From: Ray Lee <ray.lee@lyrasis.org>
Date: Mon, 27 Nov 2023 23:11:54 +0000 (-0500)
Subject: Add LDAP mail attribute to default SAML username probes.
X-Git-Url: https://git.aero2k.de/?a=commitdiff_plain;h=a82b7f47b5e0c98ceca4dbfdcd54d6c31be13ad1;p=tmp%2Fjakarta-migration.git

Add LDAP mail attribute to default SAML username probes.
---

diff --git a/services/common/src/main/java/org/collectionspace/services/common/security/SecurityConfig.java b/services/common/src/main/java/org/collectionspace/services/common/security/SecurityConfig.java
index c99c13a01..30d59068e 100644
--- a/services/common/src/main/java/org/collectionspace/services/common/security/SecurityConfig.java
+++ b/services/common/src/main/java/org/collectionspace/services/common/security/SecurityConfig.java
@@ -576,7 +576,9 @@ public class SecurityConfig {
 						attemptedUsernames.addAll(candidateUsernames);
 					}
 
-					String errorMessage = "No CollectionSpace account was found for " + StringUtils.join(attemptedUsernames, " / ") + ".";
+					String errorMessage = attemptedUsernames.size() == 0
+						? "The SAML assertion did not contain a CollectionSpace username."

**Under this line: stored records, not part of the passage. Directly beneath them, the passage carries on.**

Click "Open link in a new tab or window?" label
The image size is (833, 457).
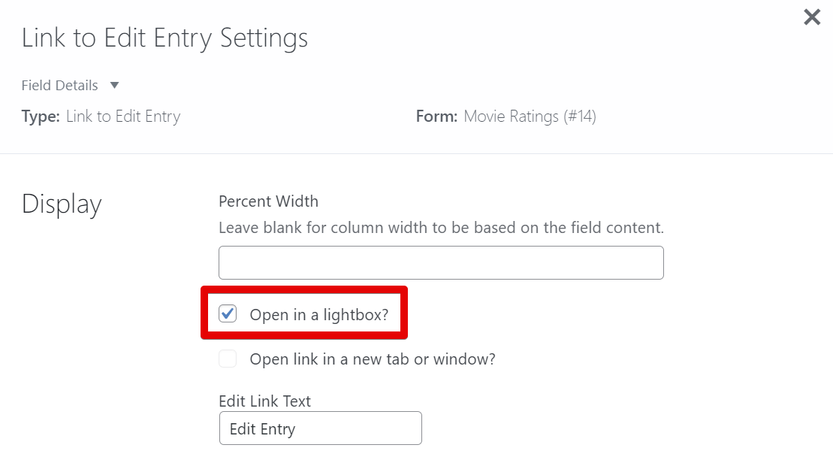(373, 359)
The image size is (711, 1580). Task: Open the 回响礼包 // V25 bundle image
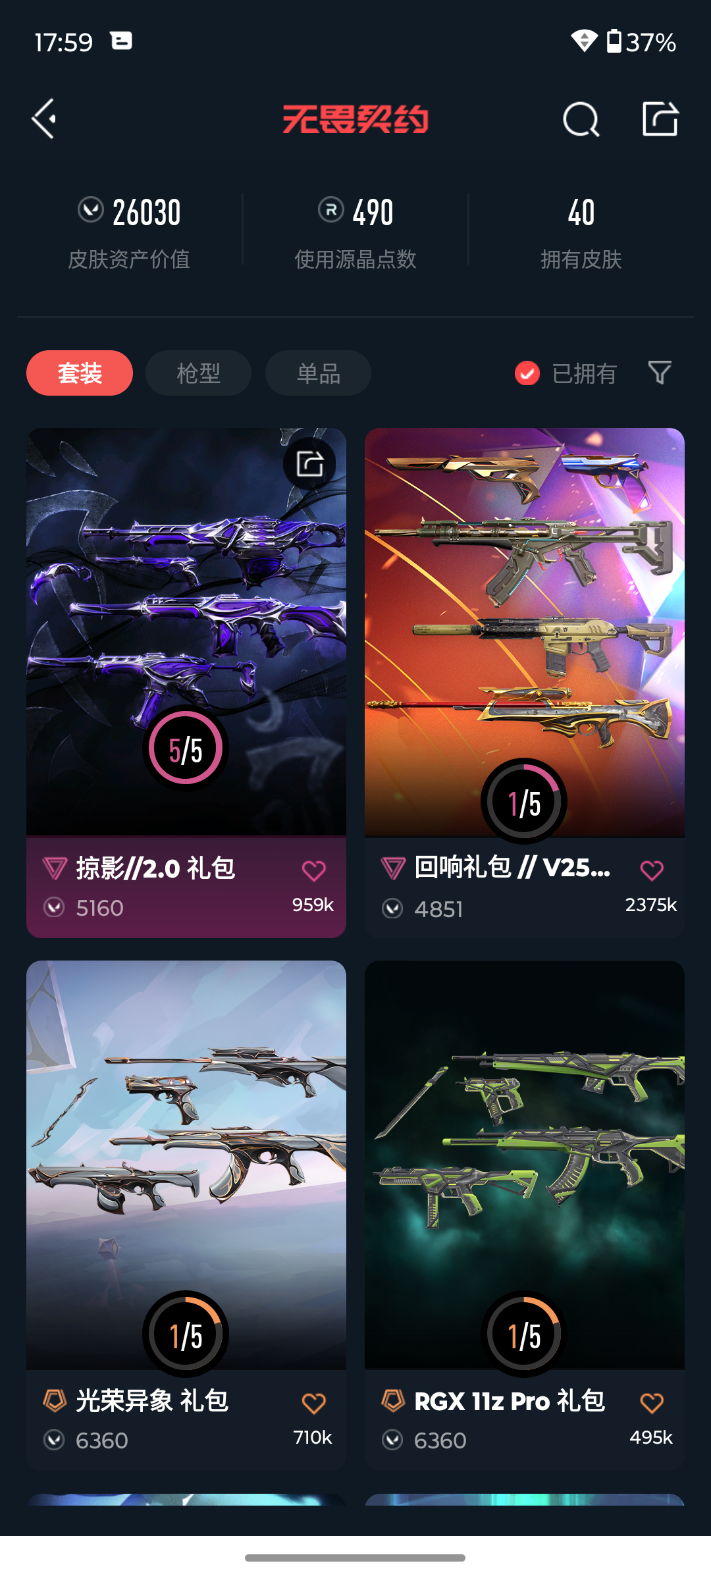point(525,632)
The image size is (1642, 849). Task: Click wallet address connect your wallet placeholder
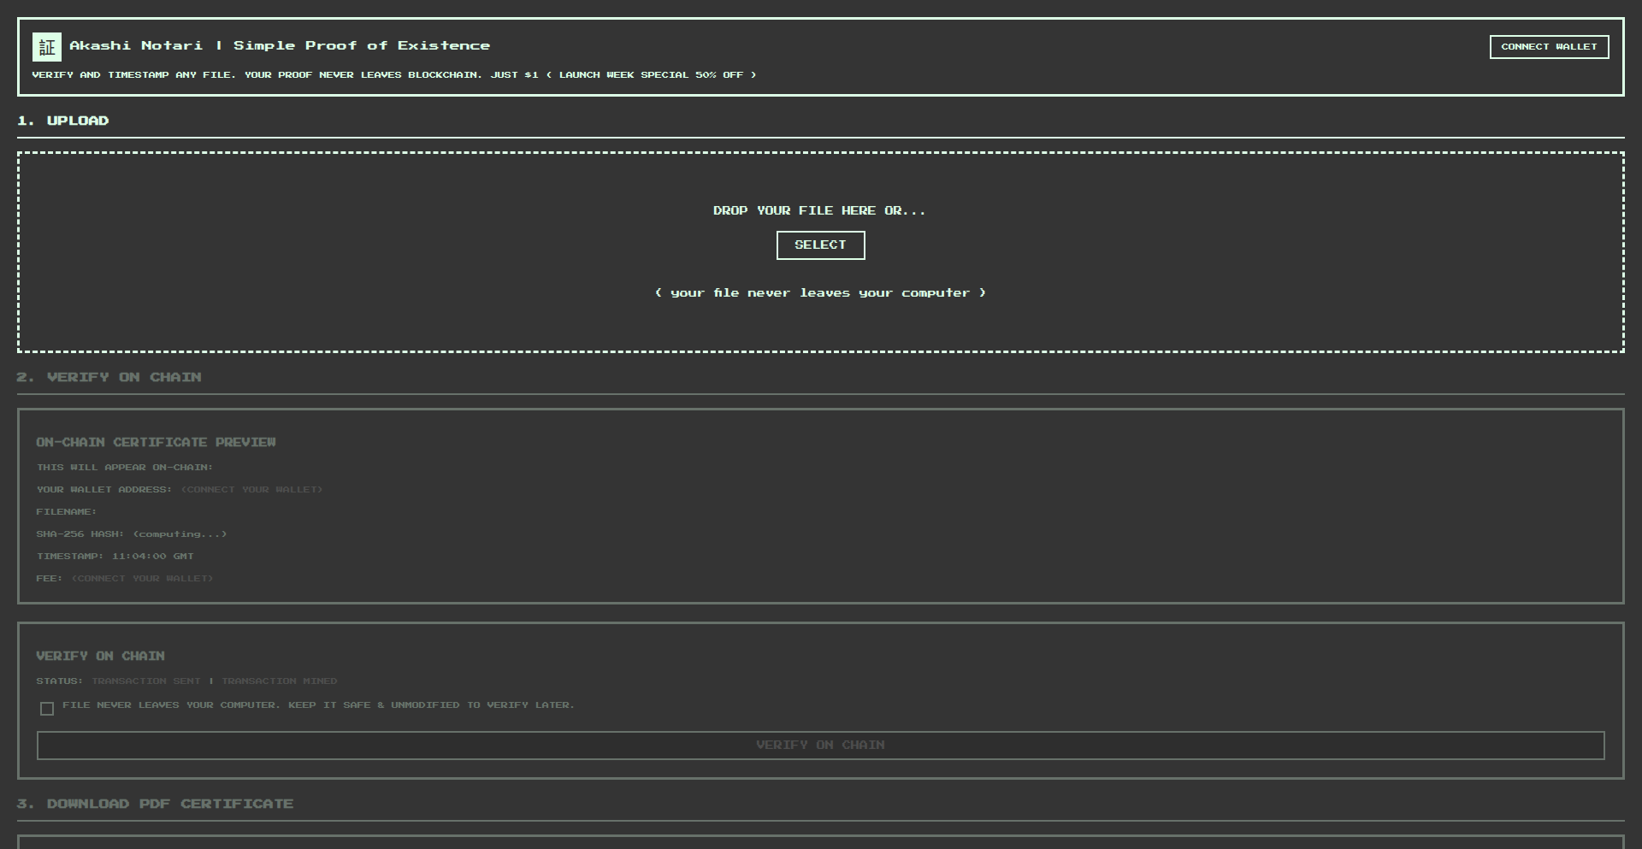251,490
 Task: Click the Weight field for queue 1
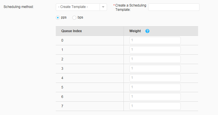[155, 50]
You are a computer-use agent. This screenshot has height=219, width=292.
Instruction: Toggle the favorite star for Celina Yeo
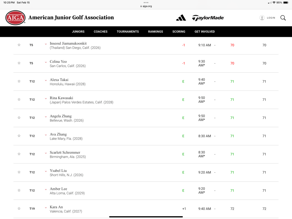tap(19, 63)
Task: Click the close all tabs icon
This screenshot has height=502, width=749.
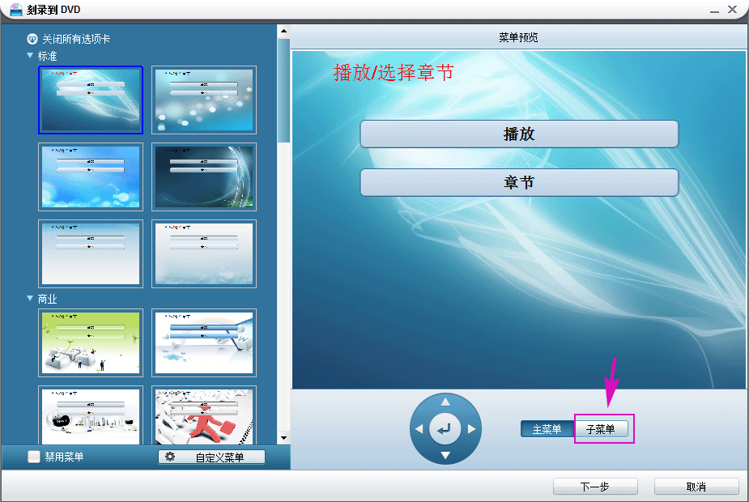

+						: "No CollectionSpace account found for " + StringUtils.join(attemptedUsernames, " / ") + ".";
 
 					throw(new UsernameNotFoundException(errorMessage));
 				}
diff --git a/services/common/src/main/java/org/collectionspace/services/common/security/SecurityUtils.java b/services/common/src/main/java/org/collectionspace/services/common/security/SecurityUtils.java
index 0c5530947..5017bbe6c 100644
--- a/services/common/src/main/java/org/collectionspace/services/common/security/SecurityUtils.java
+++ b/services/common/src/main/java/org/collectionspace/services/common/security/SecurityUtils.java
@@ -70,7 +70,6 @@ public class SecurityUtils {
     public static final String BASE64_ENCODING = "BASE64";
     public static final String BASE16_ENCODING = "HEX";
     public static final String RFC2617_ENCODING = "RFC2617";
-    private static char MD5_HEX[] = "0123456789abcdef".toCharArray();
 
     private static final List<Object> DEFAULT_SAML_ASSERTION_USERNAME_PROBES = new ArrayList<>();
 
@@ -78,6 +77,7 @@ public class SecurityUtils {
         DEFAULT_SAML_ASSERTION_USERNAME_PROBES.add(new AssertionNameIDProbeType());
 
         String[] attributeNames = new String[]{
+            "urn:oid:0.9.2342.19200300.100.1.3",
             "http://schemas.xmlsoap.org/ws/2005/05/identity/claims/emailaddress",
             "email",
             "mail"
diff --git a/services/config/src/main/resources/service-config.xsd b/services/config/src/main/resources/service-config.xsd
index 7161e0c01..f67f4a9b1 100644
--- a/services/config/src/main/resources/service-config.xsd
+++ b/services/config/src/main/resources/service-config.xsd
@@ -278,6 +278,7 @@
                         username. Defaults to:
 
                         <name-id />
+                        <attribute name="urn:oid:0.9.2342.19200300.100.1.3" />
                         <attribute name="http://schemas.xmlsoap.org/ws/2005/05/identity/claims/emailaddress" />
                         <attribute name="email" />
                         <attribute name="mail" />